EXERCISE PROMPT: Starting at the line that contains "Where should I" and going through the last of the items below, render each line as a string in a JSON list, skipping blank lines. Leave the pictures out.

Target pointing data:
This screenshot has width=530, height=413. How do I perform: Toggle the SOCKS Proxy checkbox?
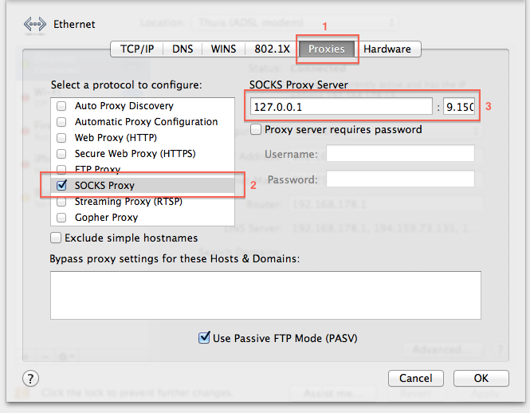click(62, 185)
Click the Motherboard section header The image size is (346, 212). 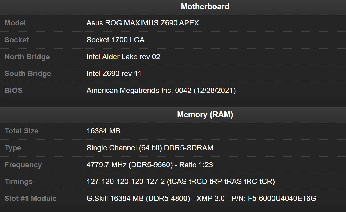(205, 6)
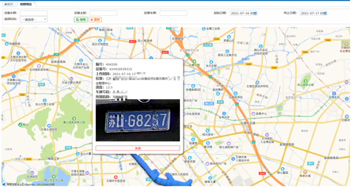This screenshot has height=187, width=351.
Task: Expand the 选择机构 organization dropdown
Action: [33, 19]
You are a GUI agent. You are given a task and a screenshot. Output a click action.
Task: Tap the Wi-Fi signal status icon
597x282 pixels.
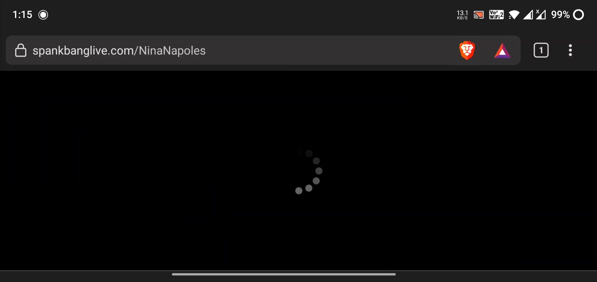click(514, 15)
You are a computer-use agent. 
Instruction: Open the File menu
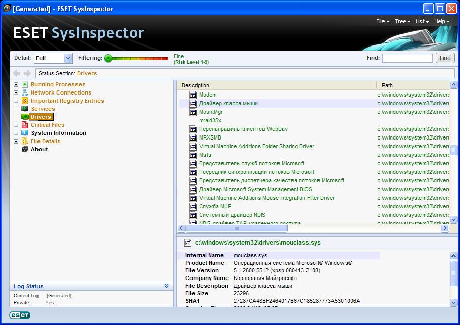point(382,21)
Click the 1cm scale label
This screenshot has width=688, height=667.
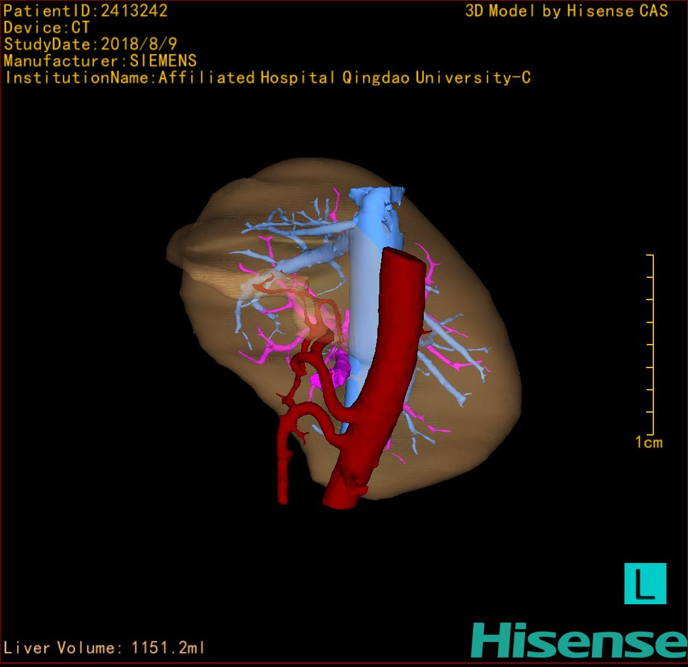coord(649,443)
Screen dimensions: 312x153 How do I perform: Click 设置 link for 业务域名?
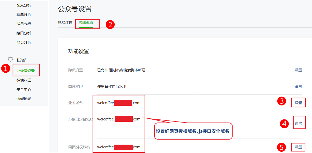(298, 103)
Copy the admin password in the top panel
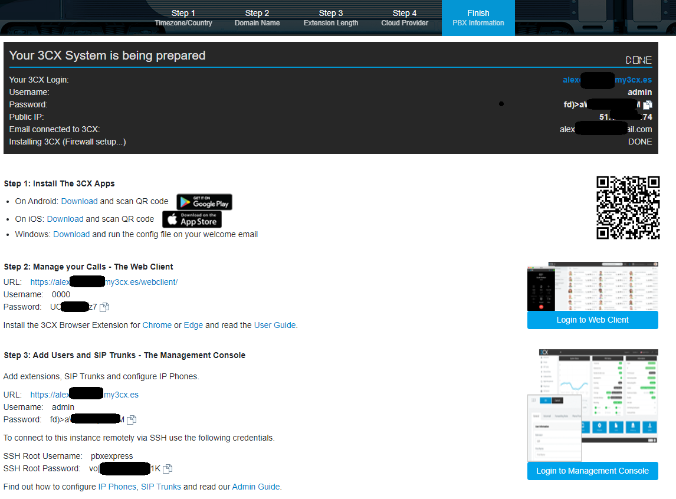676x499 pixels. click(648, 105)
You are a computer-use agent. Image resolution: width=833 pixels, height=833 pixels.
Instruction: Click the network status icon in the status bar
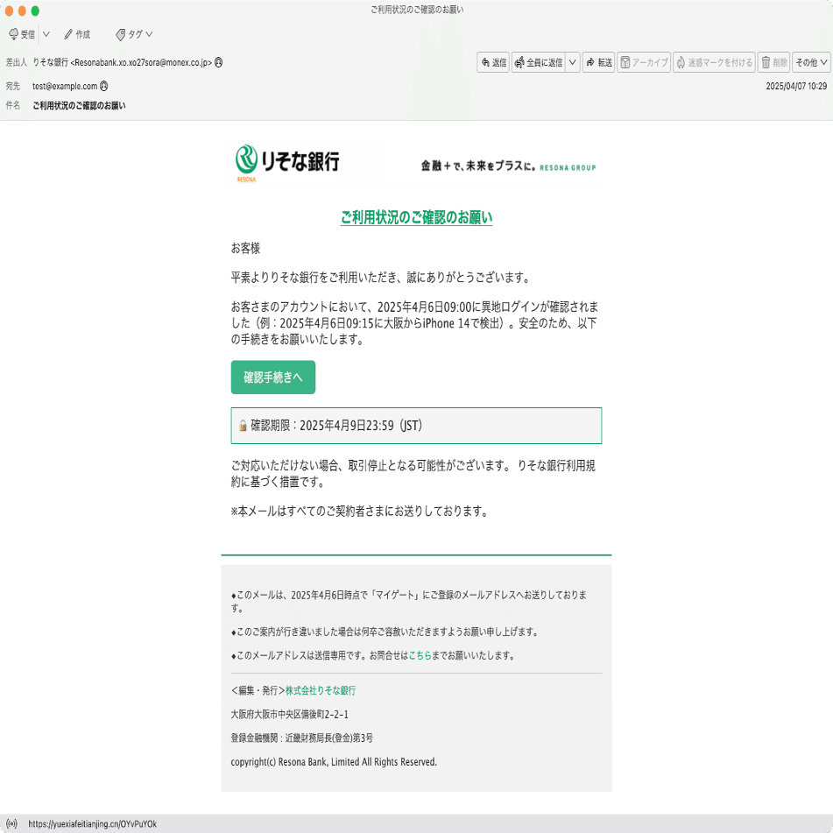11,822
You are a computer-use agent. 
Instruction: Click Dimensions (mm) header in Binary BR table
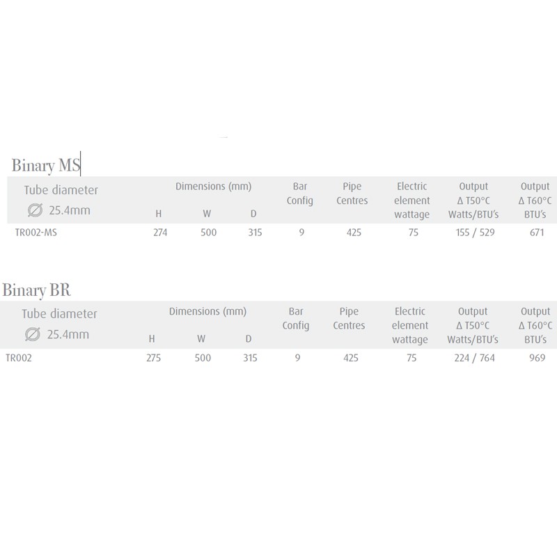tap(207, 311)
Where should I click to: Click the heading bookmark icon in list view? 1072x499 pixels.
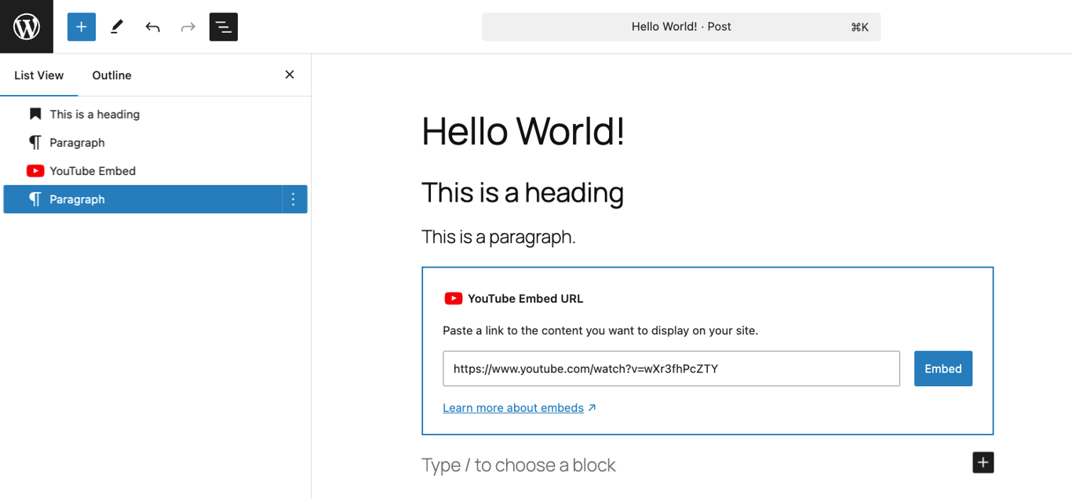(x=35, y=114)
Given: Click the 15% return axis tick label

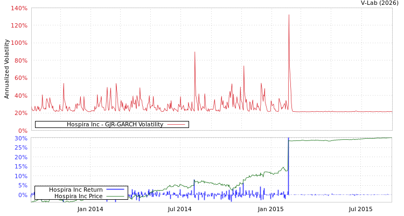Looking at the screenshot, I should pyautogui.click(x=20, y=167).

EXPECTED ANSWER:
[
  "Where should I click to: Click the heading bookmark icon in list view? 1072x499 pixels.",
  "(x=35, y=114)",
  "Given: Click the 15% return axis tick label",
  "Looking at the screenshot, I should pyautogui.click(x=20, y=167)."
]